Evolution does not violate the second law of thermodynamics. The second law generally says that entropy always increases, that is, things become more disordered over time until equilibrium is reached. Evolution (so far) seems to have created things that are more complex over time. The misconception is because the second law only applies to an isolated system, which earth is most decidedly not. Earth is in fact a complex self-organising system on the edge of chaos - where spectacular complexity can and (usually) does arise from very simple rules and building blocks (I might write more about this in future). So long as overall entropy in the universe increases, local areas of a system are free to have decreasing entropy.

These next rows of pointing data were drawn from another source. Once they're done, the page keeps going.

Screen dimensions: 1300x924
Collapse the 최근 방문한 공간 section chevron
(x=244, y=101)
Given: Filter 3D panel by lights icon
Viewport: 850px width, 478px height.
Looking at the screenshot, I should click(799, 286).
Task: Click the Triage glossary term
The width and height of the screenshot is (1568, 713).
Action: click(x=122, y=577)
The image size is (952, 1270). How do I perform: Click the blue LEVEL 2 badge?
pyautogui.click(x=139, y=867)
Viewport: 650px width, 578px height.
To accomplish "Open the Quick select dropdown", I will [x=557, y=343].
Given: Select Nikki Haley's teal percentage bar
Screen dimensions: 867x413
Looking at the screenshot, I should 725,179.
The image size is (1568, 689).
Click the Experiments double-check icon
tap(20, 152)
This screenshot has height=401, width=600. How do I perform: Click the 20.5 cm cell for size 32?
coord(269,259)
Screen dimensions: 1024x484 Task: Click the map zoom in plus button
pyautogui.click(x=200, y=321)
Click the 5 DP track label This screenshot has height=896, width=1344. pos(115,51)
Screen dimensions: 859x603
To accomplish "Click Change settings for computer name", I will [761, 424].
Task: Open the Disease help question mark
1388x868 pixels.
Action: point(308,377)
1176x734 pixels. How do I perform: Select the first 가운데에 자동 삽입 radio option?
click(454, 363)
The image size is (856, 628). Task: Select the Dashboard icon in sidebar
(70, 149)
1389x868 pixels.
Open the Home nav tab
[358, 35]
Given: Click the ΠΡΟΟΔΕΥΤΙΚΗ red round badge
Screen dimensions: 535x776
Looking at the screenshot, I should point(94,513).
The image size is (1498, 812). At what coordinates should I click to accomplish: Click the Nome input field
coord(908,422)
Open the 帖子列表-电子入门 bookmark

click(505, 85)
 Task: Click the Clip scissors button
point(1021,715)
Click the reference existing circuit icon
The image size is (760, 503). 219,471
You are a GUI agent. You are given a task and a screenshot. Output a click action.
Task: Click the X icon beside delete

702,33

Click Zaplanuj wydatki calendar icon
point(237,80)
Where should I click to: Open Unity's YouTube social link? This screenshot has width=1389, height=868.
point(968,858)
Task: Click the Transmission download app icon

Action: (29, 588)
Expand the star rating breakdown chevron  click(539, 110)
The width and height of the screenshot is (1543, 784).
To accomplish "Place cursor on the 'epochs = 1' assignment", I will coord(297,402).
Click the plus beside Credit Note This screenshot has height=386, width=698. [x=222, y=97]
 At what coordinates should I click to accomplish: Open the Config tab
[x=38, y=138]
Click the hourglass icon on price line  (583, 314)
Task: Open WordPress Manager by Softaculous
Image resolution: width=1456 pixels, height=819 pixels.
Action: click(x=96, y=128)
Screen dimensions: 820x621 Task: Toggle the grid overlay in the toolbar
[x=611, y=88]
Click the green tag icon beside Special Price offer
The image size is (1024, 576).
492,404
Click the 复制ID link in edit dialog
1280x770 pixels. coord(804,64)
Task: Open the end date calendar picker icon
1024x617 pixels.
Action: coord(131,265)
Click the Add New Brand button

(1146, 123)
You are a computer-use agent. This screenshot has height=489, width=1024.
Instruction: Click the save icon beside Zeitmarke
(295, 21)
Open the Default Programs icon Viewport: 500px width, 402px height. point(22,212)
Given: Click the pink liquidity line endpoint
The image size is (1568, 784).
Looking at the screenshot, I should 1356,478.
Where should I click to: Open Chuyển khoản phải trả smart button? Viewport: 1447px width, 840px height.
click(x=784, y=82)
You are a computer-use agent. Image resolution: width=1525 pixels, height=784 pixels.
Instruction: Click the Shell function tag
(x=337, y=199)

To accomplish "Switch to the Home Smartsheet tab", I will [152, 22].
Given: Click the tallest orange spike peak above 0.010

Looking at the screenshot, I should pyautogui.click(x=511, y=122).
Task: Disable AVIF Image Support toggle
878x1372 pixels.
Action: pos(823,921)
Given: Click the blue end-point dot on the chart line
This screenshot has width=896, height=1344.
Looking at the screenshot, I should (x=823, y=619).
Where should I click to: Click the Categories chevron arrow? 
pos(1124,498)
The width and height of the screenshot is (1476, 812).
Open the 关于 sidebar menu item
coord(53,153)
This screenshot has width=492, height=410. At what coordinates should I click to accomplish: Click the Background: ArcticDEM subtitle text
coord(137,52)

Evolution is not random. Natural selection is not random. Creationists say 'it was either god or it was pure chance and something this complex can't have been just chance'. This really misinterprets the whole situation. It's not like you throw a whole bunch of amoebas in a pot and shake it, and then the first time you look you see a mess of amoebas, and the second time, just by "pure chance", out pops a fully formed human. It's just not like that. Rolling dice is random. Always picking the higher number on two rolled dice is not random. Evolution is pretty non-random.

Evolution does not explain abiogenesis. Darwin called his book The Origin of Species, not the origin of life. Evolution explains how, given living cells and time, you can account for the vast number of plant and animal species we observe. It does not explain how you get from non-living chemicals to living cells. That's the domain of abiogenesis. Criticising the theory of evolution for not explaining abiogenesis is like criticising the theory of gravity for not explaining why magnets are attracted to each other.

On a side note, many creationists seem to think that scientists view theories the way conservative christians view the bible. They believe in biblical inerrancy, so if any error can be found in the bible, it means that the bible isn't inerrant, and so can't have been written by god, and they basically have to throw out the whole thing. They force themselves to choose between either ignoring any contradictory new information gained since the bible was written, or accepting that the bible isn't inerrant. This essentially freezes scientific knowledge at two thousand years ago.

So they jump on tiny little things related to evolution (for instance): Ha! They said that Neanderthals were a primitive ancestor of man. Now they say they weren't, it was a separate branch. That means they got it wrong, so that means the theory of evolution is wrong, so that means god created everything.

Sorry folks, but science just doesn't work like that. Science is more flexible that conservative christianity. Scientists just update their knowledge to incorporate the new information. This could just mean acknowledging that a conclusion was wrong and changing it based on the new info, or can in some cases mean realising that a theory is wrong, and either improving it or replacing it. The world would be a lot better place if all religions were open to a similar evolution.